→ WHAT YOU WILL DO
The answer must be the full listing, reproduced without any change.

→ EXERCISE INPUT
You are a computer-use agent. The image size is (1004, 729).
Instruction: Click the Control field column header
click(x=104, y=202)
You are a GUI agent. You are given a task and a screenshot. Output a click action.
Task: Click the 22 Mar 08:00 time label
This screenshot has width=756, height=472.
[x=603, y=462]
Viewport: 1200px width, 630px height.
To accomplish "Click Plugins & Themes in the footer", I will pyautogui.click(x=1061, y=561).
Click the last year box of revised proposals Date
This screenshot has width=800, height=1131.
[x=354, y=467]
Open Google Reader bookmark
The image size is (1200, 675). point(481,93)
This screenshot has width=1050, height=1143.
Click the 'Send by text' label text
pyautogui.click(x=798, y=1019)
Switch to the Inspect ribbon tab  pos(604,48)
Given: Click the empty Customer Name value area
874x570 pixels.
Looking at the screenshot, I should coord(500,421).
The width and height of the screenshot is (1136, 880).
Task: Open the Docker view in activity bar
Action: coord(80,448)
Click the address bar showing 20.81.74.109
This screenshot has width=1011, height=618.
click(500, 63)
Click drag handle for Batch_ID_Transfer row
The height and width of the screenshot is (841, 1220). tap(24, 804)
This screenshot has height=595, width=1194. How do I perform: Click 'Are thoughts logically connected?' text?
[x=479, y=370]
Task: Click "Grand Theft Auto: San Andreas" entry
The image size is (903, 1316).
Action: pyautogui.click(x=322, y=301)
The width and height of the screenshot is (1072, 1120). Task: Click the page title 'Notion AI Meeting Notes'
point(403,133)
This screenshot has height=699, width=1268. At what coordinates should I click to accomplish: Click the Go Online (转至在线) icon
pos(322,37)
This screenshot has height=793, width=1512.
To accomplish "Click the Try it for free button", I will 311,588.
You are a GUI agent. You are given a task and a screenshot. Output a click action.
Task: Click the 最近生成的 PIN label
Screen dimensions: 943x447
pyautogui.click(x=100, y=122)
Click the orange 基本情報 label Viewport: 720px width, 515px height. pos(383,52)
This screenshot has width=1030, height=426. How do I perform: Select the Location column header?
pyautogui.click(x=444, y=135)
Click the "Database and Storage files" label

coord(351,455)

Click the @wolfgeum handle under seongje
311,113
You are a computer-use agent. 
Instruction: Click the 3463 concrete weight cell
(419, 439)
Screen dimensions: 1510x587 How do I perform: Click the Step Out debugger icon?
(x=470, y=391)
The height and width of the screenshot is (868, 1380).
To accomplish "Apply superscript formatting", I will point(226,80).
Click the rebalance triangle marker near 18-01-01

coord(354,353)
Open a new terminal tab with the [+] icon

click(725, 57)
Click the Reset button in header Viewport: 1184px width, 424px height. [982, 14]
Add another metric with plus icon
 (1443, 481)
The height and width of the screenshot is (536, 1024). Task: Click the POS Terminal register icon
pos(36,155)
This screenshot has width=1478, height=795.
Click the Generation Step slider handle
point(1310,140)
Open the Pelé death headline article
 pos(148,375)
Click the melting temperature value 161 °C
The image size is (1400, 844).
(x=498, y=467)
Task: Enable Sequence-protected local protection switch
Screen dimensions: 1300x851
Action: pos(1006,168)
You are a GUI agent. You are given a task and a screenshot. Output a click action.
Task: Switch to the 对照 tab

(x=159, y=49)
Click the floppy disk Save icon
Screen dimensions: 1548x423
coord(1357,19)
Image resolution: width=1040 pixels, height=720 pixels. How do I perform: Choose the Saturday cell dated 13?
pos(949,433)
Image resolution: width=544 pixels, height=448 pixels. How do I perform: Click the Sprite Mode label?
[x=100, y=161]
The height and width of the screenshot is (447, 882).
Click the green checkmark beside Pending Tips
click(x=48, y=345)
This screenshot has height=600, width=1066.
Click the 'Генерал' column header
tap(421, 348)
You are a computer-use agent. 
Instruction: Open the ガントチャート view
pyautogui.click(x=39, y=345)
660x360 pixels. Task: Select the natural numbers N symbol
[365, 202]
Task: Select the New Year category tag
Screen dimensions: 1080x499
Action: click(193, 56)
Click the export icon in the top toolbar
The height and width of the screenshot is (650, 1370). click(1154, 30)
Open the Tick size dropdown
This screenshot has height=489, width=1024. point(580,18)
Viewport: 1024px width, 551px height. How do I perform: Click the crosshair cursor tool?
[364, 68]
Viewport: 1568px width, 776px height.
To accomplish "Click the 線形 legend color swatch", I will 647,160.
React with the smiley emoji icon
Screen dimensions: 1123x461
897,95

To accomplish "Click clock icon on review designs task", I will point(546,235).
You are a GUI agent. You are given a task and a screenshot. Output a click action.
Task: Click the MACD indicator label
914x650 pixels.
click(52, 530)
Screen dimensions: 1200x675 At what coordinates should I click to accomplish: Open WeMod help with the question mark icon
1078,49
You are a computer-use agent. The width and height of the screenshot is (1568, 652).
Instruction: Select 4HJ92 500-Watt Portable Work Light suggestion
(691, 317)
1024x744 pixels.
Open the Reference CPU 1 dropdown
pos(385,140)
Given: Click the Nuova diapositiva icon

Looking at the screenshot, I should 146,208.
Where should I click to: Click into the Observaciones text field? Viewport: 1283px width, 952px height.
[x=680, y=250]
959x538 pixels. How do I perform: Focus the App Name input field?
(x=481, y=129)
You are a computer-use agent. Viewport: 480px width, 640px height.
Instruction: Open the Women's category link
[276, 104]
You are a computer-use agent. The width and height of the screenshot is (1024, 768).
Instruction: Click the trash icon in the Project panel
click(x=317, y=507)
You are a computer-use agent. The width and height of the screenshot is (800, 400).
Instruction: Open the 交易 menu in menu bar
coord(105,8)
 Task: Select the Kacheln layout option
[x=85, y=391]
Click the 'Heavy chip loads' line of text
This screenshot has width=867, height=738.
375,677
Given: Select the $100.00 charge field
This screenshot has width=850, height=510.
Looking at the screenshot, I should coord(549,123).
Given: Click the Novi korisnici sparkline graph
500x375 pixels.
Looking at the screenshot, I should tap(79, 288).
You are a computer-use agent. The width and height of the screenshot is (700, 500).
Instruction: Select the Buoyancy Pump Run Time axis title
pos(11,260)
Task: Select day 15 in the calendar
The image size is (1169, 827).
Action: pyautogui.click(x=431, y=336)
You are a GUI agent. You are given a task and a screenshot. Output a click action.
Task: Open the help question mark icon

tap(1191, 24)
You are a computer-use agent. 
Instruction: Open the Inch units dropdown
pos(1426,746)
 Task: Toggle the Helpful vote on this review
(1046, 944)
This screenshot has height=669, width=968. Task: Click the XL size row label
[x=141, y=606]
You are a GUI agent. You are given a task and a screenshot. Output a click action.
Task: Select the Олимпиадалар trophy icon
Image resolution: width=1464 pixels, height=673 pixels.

→ SOLUTION
You are a computer-use agent. The image size is (1004, 729).
Instruction: Click the Control field column header
click(x=104, y=202)
You are a GUI agent. You are given a task and a screenshot. Output a click action.
Task: Click the 22 Mar 08:00 time label
This screenshot has width=756, height=472.
[x=603, y=462]
Viewport: 1200px width, 630px height.
To accomplish "Click Plugins & Themes in the footer", I will pyautogui.click(x=1061, y=561).
Click the last year box of revised proposals Date
This screenshot has width=800, height=1131.
[x=354, y=467]
Open Google Reader bookmark
The image size is (1200, 675). point(481,93)
This screenshot has width=1050, height=1143.
Click the 'Send by text' label text
pyautogui.click(x=798, y=1019)
Switch to the Inspect ribbon tab  pos(604,48)
Given: Click the empty Customer Name value area
874x570 pixels.
Looking at the screenshot, I should coord(500,421).
The width and height of the screenshot is (1136, 880).
Task: Open the Docker view in activity bar
Action: coord(80,448)
Click the address bar showing 20.81.74.109
This screenshot has width=1011, height=618.
click(500, 63)
Click drag handle for Batch_ID_Transfer row
The height and width of the screenshot is (841, 1220). tap(24, 804)
This screenshot has height=595, width=1194. How do I perform: Click 'Are thoughts logically connected?' text?
[x=479, y=370]
Task: Click "Grand Theft Auto: San Andreas" entry
The image size is (903, 1316).
Action: pyautogui.click(x=322, y=301)
The width and height of the screenshot is (1072, 1120). Task: Click the page title 'Notion AI Meeting Notes'
point(403,133)
This screenshot has height=699, width=1268. At what coordinates should I click to accomplish: Click the Go Online (转至在线) icon
pos(322,37)
This screenshot has height=793, width=1512.
To accomplish "Click the Try it for free button", I will 311,588.
You are a GUI agent. You are given a task and a screenshot. Output a click action.
Task: Click the 最近生成的 PIN label
Screen dimensions: 943x447
pyautogui.click(x=100, y=122)
Click the orange 基本情報 label Viewport: 720px width, 515px height. pos(383,52)
This screenshot has width=1030, height=426. How do I perform: Select the Location column header?
pyautogui.click(x=444, y=135)
Click the "Database and Storage files" label

coord(351,455)

Click the @wolfgeum handle under seongje
311,113
You are a computer-use agent. 
Instruction: Click the 3463 concrete weight cell
(419, 439)
Screen dimensions: 1510x587 How do I perform: Click the Step Out debugger icon?
(x=470, y=391)
The height and width of the screenshot is (868, 1380).
To accomplish "Apply superscript formatting", I will point(226,80).
Click the rebalance triangle marker near 18-01-01

coord(354,353)
Open a new terminal tab with the [+] icon

click(725, 57)
Click the Reset button in header Viewport: 1184px width, 424px height. [982, 14]
Add another metric with plus icon
 (1443, 481)
The height and width of the screenshot is (536, 1024). Task: Click the POS Terminal register icon
pos(36,155)
This screenshot has width=1478, height=795.
Click the Generation Step slider handle
point(1310,140)
Open the Pelé death headline article
 pos(148,375)
Click the melting temperature value 161 °C
The image size is (1400, 844).
(x=498, y=467)
Task: Enable Sequence-protected local protection switch
Screen dimensions: 1300x851
Action: pos(1006,168)
You are a GUI agent. You are given a task and a screenshot. Output a click action.
Task: Switch to the 对照 tab

(x=159, y=49)
Click the floppy disk Save icon
Screen dimensions: 1548x423
coord(1357,19)
Image resolution: width=1040 pixels, height=720 pixels. How do I perform: Choose the Saturday cell dated 13?
pos(949,433)
Image resolution: width=544 pixels, height=448 pixels. How do I perform: Click the Sprite Mode label?
[x=100, y=161]
The height and width of the screenshot is (447, 882).
Click the green checkmark beside Pending Tips
click(x=48, y=345)
This screenshot has height=600, width=1066.
Click the 'Генерал' column header
tap(421, 348)
You are a computer-use agent. 
Instruction: Open the ガントチャート view
pyautogui.click(x=39, y=345)
660x360 pixels. Task: Select the natural numbers N symbol
[365, 202]
Task: Select the New Year category tag
Screen dimensions: 1080x499
Action: click(193, 56)
Click the export icon in the top toolbar
The height and width of the screenshot is (650, 1370). click(1154, 30)
Open the Tick size dropdown
This screenshot has height=489, width=1024. point(580,18)
Viewport: 1024px width, 551px height. How do I perform: Click the crosshair cursor tool?
[364, 68]
Viewport: 1568px width, 776px height.
To accomplish "Click the 線形 legend color swatch", I will 647,160.
React with the smiley emoji icon
Screen dimensions: 1123x461
897,95

To accomplish "Click clock icon on review designs task", I will point(546,235).
You are a GUI agent. You are given a task and a screenshot. Output a click action.
Task: Click the MACD indicator label
914x650 pixels.
click(52, 530)
Screen dimensions: 1200x675 At what coordinates should I click to accomplish: Open WeMod help with the question mark icon
1078,49
You are a computer-use agent. The width and height of the screenshot is (1568, 652).
Instruction: Select 4HJ92 500-Watt Portable Work Light suggestion
(691, 317)
1024x744 pixels.
Open the Reference CPU 1 dropdown
pos(385,140)
Given: Click the Nuova diapositiva icon

Looking at the screenshot, I should 146,208.
Where should I click to: Click into the Observaciones text field? Viewport: 1283px width, 952px height.
[x=680, y=250]
959x538 pixels. How do I perform: Focus the App Name input field?
(x=481, y=129)
You are a computer-use agent. Viewport: 480px width, 640px height.
Instruction: Open the Women's category link
[276, 104]
You are a computer-use agent. The width and height of the screenshot is (1024, 768).
Instruction: Click the trash icon in the Project panel
click(x=317, y=507)
You are a computer-use agent. The width and height of the screenshot is (800, 400).
Instruction: Open the 交易 menu in menu bar
coord(105,8)
 Task: Select the Kacheln layout option
[x=85, y=391]
Click the 'Heavy chip loads' line of text
This screenshot has width=867, height=738.
375,677
Given: Select the $100.00 charge field
This screenshot has width=850, height=510.
Looking at the screenshot, I should coord(549,123).
Given: Click the Novi korisnici sparkline graph
500x375 pixels.
Looking at the screenshot, I should tap(79, 288).
You are a computer-use agent. The width and height of the screenshot is (700, 500).
Instruction: Select the Buoyancy Pump Run Time axis title
pos(11,260)
Task: Select day 15 in the calendar
The image size is (1169, 827).
Action: pyautogui.click(x=431, y=336)
You are a GUI agent. You are given a task and a screenshot. Output a click action.
Task: Open the help question mark icon

tap(1191, 24)
You are a computer-use agent. 
Instruction: Open the Inch units dropdown
pos(1426,746)
 Task: Toggle the Helpful vote on this review
(1046, 944)
This screenshot has height=669, width=968. Task: Click the XL size row label
[x=141, y=606]
You are a GUI agent. You are given a task and a screenshot. Output a click action.
Task: Select the Олимпиадалар trophy icon
Image resolution: width=1464 pixels, height=673 pixels.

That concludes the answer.